BRIEF
Output only the line that contains "Screen dimensions: 458x415" and the lines after it, all verbatim, through the last one below.
****************************************
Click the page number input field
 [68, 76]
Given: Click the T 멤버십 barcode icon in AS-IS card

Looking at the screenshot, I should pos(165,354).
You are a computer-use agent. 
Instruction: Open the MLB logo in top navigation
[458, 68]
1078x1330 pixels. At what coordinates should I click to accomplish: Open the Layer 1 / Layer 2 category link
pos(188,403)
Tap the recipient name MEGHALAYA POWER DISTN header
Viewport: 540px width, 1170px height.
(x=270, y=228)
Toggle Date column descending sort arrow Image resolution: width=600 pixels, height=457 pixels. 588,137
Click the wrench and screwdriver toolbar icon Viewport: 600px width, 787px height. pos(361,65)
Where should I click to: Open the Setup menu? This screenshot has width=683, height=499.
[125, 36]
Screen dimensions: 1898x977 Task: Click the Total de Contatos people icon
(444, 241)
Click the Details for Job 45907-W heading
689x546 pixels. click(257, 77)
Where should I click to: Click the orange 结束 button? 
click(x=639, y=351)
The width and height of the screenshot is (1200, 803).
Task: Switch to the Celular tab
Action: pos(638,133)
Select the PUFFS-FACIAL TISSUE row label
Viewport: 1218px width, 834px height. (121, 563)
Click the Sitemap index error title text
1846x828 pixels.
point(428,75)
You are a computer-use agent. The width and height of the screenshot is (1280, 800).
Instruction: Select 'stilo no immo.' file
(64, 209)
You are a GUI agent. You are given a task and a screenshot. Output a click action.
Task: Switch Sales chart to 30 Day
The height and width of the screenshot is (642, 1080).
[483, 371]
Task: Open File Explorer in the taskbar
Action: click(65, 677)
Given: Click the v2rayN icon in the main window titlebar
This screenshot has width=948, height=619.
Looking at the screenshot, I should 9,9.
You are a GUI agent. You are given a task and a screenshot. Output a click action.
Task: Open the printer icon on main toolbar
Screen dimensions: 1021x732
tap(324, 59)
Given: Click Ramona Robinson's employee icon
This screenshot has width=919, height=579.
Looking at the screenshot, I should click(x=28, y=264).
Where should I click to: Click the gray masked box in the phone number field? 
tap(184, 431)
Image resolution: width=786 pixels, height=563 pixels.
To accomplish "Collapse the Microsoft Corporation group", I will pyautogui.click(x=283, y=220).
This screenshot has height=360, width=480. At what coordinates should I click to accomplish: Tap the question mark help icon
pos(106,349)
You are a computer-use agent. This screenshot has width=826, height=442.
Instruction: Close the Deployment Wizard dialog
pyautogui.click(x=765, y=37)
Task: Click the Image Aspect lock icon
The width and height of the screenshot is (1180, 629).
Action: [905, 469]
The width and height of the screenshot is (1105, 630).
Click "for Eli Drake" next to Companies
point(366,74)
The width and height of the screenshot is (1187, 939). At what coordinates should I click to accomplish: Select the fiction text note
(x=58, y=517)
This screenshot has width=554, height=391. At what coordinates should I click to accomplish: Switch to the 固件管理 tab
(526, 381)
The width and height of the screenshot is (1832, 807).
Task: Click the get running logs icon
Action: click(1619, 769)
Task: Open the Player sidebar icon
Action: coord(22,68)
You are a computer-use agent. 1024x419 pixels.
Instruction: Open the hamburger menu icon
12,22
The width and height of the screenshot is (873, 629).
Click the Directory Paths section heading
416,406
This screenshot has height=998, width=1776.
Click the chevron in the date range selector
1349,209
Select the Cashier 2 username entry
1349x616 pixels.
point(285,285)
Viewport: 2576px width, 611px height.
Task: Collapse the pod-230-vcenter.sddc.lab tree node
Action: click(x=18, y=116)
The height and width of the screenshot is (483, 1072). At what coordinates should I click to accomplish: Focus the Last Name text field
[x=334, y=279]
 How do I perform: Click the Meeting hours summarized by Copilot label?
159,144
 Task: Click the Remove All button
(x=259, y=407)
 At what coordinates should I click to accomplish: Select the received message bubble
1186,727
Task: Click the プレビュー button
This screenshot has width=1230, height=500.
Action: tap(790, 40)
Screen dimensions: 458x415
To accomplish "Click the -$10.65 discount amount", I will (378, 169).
****************************************
WRITTEN REPLY
Screen dimensions: 458x415
To accomplish "Click the -$10.65 discount amount", I will (378, 169).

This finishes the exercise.